### Required task
In the text below on movement by macroorganisms, what are the three basic kinds of skeleton that muscles are anchored against?

### Text shown
Movement by Macroorganisms
With cilia not suitable as a propulsive force for larger (<2mm) organisms, some other method must be found. As we saw, part of the problem with cilia is due to the old problem of surface/volume ratios. Consider muscles, however. The fibers making up the muscle and doing the work are a large portion of the volume, and thus increase along with the size of the organism. Of course, muscles also bring on problems, such as a greatly increased need for O2 and nutrients; muscles that are in action for long periods of time require efficient circulatory systems.
Take a rubber band and stretch it. The force resisting you is comparable to that of contracting muscles - exactly comparable to the muscles in your arms that are stretching the rubber band. Now let go of both ends at the same time. Is any useful work done? Stretch the rubber band again; hold one end against your leg; and let go the other end. The impact you felt was some useful work (it woke you up, didn't it? - if you were sleepy enough to follow those instructions you needed it). More to the point, shoot the rubber band across the room at your roommate or a librarian or whatever. Now you have locomotion.
For a muscle to do any useful work, it must be anchored against something. That something is usually a skeleton, which come in three basic flavors: hydrostatic skeletons, where the muscles act against pressure imposed on body fluids (by other muscles); endoskeletons, where the skeleton is internal to the muscles; and exoskeletons, where the skeleton lies outside the muscles. Of course, some organisms use these in combination, and there are a few places where no skeleton at all is used, but rather the muscles work as antagonists against each other. This latter situation occurs in a number of situations, from flatworms to mollusk feet to human tongues (you didn't think there was a bone in there did you?). Reportedly, politician's spines also work on this principle. Even where skeletons exist, antagonistic muscles are often found, with one muscles responsible for movement in one direction, and the other muscle responsible for movement in another direction. The need for antagonists is a natural consequence of the fact that ATP induced contraction of muscle fibers is a one-way affair. The antagonist, by contracting, stretches its partner back out so it can contract again. In many situations, of course, gravity may also act as an antagonist.

### Supplied data
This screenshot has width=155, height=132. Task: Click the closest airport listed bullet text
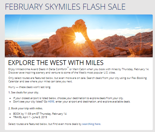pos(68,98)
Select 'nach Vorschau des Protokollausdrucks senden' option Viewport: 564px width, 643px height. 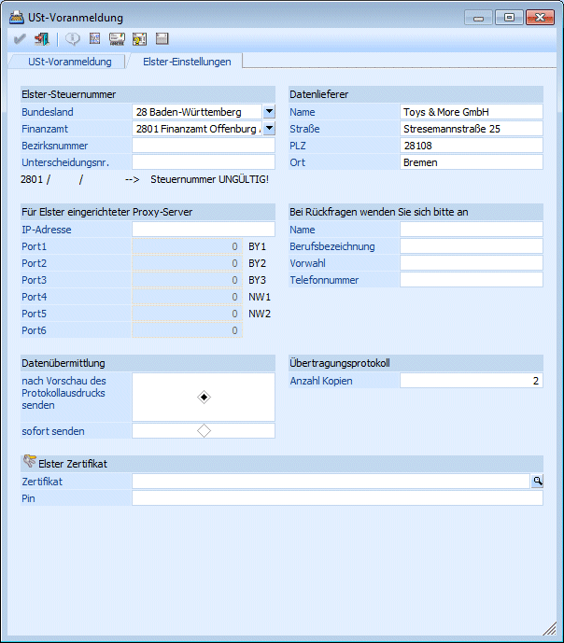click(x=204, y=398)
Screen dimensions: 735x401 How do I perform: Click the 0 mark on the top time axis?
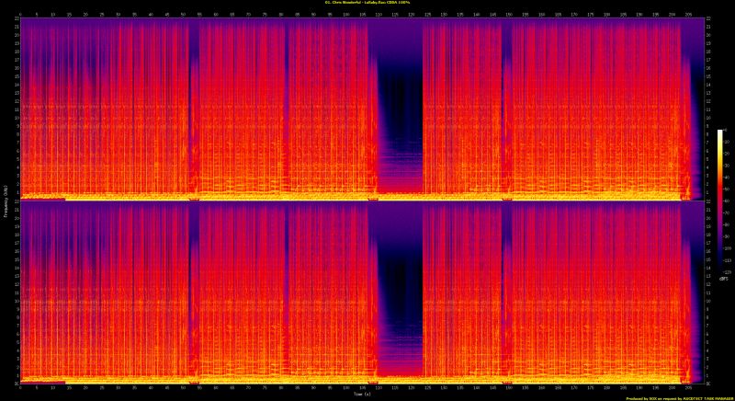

### Completed exercise
Hydrostatic skeletons, endoskeletons, and exoskeletons.